» Task: Once the line containing "Given: Check Make this item a gift" is found in the material below, it and every line after it should be transcribed exactly, with pictures left out and nothing added.

== Segment start ==

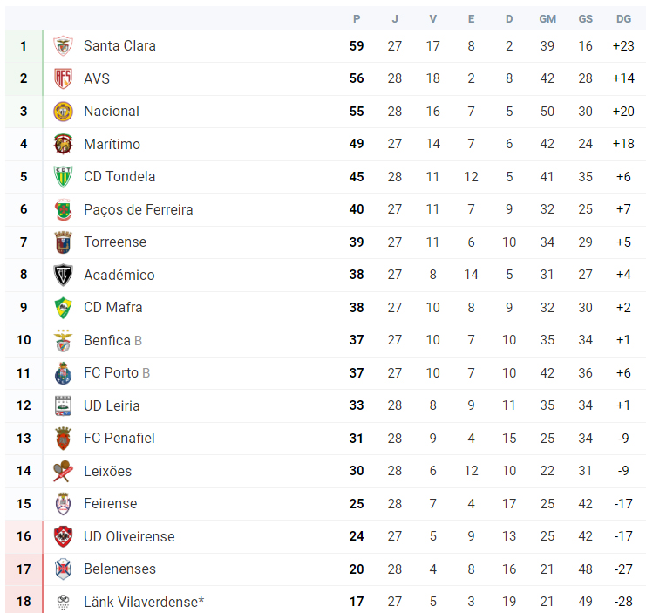Sort table by P points column header
Viewport: 646px width, 613px height.
357,19
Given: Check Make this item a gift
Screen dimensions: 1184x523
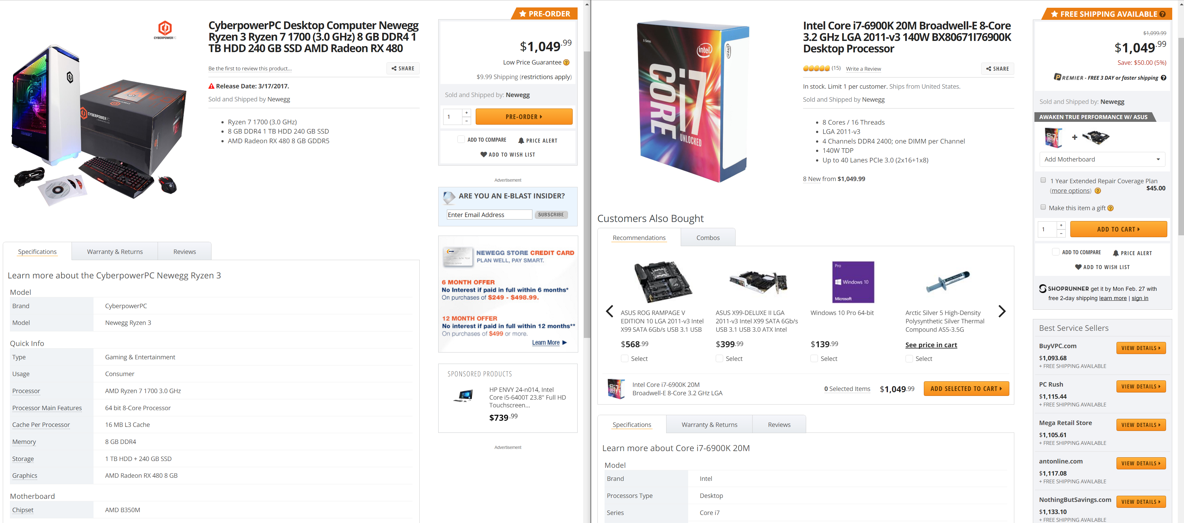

== Segment end ==

» The answer:
Given: Check Make this item a gift
Screen dimensions: 1184x523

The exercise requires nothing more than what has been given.